Data: 30/01/2011
Da una parte «una esplosione di richieste di autorizzazioni» per impianti fotovoltaici, dall'altra «una totale mancanza di leggi regionali e nazionali che ne potessero regolamentare lo sviluppo». In una lunga lettera (che pubblichiamo integralmente a pagina 59) l'ex assessore provinciale Davide Allegri difende l'operato dei suoi 15 mesi nella giunta Trespidi, sottolinea come «tempi, modalità e procedure» abbiano avuto «iter trasparenti» e avverte: «Quello delle mie dimissioni sarà un "caso" politico - per chi considera la politica mera occupazione di poltrone - ma certamente non è un caso giudiziario».
La notizia di un'inchiesta aperta dalla procura di Piacenza sull'iter autorizzativo legato alla realizzazione di impianti fotovoltaici - inchiesta che allo stato attuale non vedrebbe persone indagate - ha rinfocolato una polemica scoppiata, nel settembre scorso, l'indomani delle improvvise dimissioni di Allegri. Dimissioni su cui i gruppi di minoranza in consiglio provinciale avevano sollevato dubbi e interrogativi.

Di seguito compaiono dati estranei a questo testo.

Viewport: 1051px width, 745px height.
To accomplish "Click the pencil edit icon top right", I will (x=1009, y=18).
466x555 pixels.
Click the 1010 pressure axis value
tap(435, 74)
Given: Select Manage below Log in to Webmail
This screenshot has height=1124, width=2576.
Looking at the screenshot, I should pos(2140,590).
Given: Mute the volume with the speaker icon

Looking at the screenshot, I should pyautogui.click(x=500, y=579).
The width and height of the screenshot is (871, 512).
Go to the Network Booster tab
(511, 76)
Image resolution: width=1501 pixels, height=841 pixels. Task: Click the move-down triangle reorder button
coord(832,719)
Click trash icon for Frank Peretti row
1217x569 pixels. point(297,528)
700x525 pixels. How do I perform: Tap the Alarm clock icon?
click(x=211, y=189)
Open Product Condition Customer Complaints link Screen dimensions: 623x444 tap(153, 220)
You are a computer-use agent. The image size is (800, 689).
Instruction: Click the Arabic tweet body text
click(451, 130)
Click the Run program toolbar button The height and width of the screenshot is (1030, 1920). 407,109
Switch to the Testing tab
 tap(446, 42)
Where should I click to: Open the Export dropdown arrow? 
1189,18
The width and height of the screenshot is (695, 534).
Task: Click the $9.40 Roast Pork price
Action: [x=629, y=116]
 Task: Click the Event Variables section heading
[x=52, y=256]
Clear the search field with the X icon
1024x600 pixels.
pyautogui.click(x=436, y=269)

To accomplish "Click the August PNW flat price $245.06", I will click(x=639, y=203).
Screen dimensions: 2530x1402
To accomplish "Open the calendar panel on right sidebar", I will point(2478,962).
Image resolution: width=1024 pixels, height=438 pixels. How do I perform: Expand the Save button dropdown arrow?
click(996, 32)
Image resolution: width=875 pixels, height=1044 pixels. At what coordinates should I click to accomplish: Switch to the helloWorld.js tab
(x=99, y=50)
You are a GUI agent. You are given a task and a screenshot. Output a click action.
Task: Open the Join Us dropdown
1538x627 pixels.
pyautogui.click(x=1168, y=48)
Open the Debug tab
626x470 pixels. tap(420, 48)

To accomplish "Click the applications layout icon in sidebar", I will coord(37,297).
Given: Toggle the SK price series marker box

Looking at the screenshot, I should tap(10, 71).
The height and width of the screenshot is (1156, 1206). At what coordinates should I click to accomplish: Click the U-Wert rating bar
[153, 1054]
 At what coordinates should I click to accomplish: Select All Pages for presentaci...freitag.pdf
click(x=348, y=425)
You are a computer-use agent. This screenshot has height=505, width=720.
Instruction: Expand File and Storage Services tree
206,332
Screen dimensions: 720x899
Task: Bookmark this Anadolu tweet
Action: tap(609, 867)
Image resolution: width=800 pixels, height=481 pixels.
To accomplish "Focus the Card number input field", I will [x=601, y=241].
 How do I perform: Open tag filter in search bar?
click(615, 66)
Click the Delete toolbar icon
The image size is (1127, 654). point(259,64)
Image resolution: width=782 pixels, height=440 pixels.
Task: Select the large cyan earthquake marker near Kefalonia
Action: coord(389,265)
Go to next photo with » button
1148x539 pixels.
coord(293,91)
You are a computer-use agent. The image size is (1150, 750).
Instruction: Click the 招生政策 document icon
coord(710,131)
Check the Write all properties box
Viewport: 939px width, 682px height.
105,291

L'interesse della magistratura verso il solare sembra trovare un punto di partenza in quelle schermaglie politiche e il fatto che, unicamente come persona informata sui fatti, l'assessore Patrizia Barbieri sia stata ascoltata dai carabinieri di Piacenza, pone l'accento sul ruolo avuto dall'amministrazione provinciale nella partita.
L'assessore regionale Sabrina Freda (Italia dei Valori), già ai ferri corti col presidente Trespidi proprio sul tema del fotovoltaico, definisce «un fatto molto grave, se confermato, che un amministratore con delega all'ambiente possa aver compromesso la sostenibilità favorendo lo sviluppo anomalo di questi impianti» e parla di «mancanza di trasparenza dell'amministrazione provinciale e risposte non credibili» rispetto all'addio di Allegri dall'ente di corso Garibaldi.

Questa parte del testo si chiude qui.